Secondly, designing the number of genes participating in the cross operation:

n _min ＝0(11)

wherein n is _min Indicates the minimum number of genes involved in crossover operation, n _max The number of the maximum genes participating in the cross operation is represented, D represents the total number of the genes of the individual, the value is 11, T represents the maximum evolution algebra, and t represents the current iteration number.

And finally, designing a crossover operator operation with adaptively adjustable crossover strength based on a hyperbolic tangent activation function in the neural network. The crossover operator is:

wherein n is _t,i Indicates the number of genes participating in crossover of the ith individual in the t-th generation, n _max Represents the maximum number of genes involved in crossover operation, n _min Represents the minimum number of genes involved in crossover operation.

λ＝f _t,i -f _t,ave (14)

Wherein f is _t,i Representing the normalized fitness value, f _t,ave And expressing the average value of the fitness values of the first half of the descending order of the population, wherein lambda is the difference between the fitness value of the individual in the population and the average fitness value of the first half of the individual in the population, and e is a natural logarithm.

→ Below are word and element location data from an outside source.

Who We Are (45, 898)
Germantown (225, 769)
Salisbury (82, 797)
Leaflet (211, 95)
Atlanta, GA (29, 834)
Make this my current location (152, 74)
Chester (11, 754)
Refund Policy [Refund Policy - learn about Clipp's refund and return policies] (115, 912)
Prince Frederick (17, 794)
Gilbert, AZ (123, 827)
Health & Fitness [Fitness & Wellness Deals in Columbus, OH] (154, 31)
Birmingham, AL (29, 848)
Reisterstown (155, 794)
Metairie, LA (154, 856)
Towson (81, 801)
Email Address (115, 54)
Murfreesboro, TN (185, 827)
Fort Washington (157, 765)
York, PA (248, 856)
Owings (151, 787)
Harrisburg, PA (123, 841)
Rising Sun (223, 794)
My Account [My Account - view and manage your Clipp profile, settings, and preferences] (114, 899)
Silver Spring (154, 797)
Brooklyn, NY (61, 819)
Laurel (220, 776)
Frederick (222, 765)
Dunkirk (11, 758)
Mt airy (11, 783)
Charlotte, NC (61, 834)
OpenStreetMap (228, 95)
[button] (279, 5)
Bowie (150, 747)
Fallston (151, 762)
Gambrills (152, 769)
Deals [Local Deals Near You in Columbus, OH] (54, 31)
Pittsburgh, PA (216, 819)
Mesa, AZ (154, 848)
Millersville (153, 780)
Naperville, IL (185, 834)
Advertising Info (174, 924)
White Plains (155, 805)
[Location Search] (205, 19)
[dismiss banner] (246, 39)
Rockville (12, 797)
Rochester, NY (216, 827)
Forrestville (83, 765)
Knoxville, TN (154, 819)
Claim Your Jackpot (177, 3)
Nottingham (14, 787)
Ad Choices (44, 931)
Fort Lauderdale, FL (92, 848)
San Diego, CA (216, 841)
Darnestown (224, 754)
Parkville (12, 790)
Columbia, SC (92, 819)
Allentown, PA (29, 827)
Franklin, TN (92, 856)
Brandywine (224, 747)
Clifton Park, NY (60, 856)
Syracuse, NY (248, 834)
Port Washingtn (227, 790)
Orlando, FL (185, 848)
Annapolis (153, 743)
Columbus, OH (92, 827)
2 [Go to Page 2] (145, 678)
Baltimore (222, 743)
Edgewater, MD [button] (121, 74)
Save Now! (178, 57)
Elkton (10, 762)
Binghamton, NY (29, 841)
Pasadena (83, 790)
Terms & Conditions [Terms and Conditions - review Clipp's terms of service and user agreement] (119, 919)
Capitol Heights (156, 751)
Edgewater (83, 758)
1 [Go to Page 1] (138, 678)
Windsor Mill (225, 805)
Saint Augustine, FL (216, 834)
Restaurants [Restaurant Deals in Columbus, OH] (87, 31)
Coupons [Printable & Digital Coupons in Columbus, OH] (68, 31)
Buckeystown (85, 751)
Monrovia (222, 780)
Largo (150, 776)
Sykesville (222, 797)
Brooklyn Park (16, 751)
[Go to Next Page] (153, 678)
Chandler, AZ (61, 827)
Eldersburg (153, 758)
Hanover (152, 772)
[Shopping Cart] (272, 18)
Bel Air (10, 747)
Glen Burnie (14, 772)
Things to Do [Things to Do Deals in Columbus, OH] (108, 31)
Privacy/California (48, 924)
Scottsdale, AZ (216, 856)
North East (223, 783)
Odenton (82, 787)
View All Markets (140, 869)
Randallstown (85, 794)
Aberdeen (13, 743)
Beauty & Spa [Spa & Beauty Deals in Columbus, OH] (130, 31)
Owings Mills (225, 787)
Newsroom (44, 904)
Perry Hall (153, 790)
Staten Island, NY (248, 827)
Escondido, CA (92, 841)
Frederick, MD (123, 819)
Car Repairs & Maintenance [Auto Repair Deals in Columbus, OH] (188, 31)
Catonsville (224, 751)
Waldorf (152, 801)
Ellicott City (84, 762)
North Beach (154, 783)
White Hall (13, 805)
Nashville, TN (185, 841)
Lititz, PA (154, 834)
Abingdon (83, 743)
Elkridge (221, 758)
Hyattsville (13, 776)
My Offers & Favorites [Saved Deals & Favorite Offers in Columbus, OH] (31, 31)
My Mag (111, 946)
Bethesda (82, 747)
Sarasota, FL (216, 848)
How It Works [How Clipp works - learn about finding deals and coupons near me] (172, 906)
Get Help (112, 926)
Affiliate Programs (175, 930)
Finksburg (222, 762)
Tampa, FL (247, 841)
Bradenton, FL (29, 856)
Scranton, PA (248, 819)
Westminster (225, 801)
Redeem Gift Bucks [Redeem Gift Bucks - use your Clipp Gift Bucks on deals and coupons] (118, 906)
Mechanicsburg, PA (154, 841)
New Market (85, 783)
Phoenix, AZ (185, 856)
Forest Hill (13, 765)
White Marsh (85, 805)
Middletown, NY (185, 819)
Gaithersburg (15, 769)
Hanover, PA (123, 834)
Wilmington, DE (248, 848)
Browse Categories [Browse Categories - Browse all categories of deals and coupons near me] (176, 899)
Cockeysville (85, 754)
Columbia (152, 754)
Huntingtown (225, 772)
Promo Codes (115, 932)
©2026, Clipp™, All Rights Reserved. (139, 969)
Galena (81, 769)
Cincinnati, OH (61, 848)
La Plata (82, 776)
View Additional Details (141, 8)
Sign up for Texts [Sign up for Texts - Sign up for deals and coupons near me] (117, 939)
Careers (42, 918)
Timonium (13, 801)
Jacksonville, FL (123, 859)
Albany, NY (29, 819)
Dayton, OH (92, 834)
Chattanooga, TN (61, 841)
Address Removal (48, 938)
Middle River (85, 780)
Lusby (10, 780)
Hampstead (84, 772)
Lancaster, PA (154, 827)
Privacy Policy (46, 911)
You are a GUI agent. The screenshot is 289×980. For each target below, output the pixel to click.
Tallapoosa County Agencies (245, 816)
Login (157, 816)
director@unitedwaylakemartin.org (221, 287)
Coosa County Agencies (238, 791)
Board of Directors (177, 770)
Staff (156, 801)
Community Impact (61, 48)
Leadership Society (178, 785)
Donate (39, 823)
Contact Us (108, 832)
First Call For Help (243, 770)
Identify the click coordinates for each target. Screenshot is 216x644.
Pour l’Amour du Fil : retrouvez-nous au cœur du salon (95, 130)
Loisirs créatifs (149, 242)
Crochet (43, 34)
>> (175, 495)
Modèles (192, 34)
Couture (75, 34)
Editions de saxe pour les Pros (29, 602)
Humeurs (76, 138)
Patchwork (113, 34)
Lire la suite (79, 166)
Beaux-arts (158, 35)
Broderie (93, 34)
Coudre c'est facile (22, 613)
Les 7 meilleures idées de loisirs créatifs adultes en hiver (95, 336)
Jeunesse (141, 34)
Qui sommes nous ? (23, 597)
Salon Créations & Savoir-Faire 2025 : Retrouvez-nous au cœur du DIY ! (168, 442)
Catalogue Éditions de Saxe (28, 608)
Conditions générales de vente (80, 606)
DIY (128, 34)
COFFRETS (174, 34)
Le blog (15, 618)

(5) Performing multi-target genetic algorithm mutation operation:

designing the number of genes involved in mutation operation:

m _min ＝0(15)

wherein m is _min Represents the minimum number of genes involved in mutation operation, m _max The maximum number of genes participating in mutation operation is shown, D represents the total number of genes of an individual, the value is 11, and T represents the maximum evolution algebra.

Designing a mutation operator operation with adaptively adjustable mutation strength based on a Sigmoid activation function in a neural network. The mutation operator is:

wherein m is _t,i Represents the number of genes in which the ith individual participates in crossover operation in the t generation, m _min Represents the minimum number of genes involved in mutation operation, m _max Represents the maximum number of genes involved in mutation operation, and e is the natural logarithm.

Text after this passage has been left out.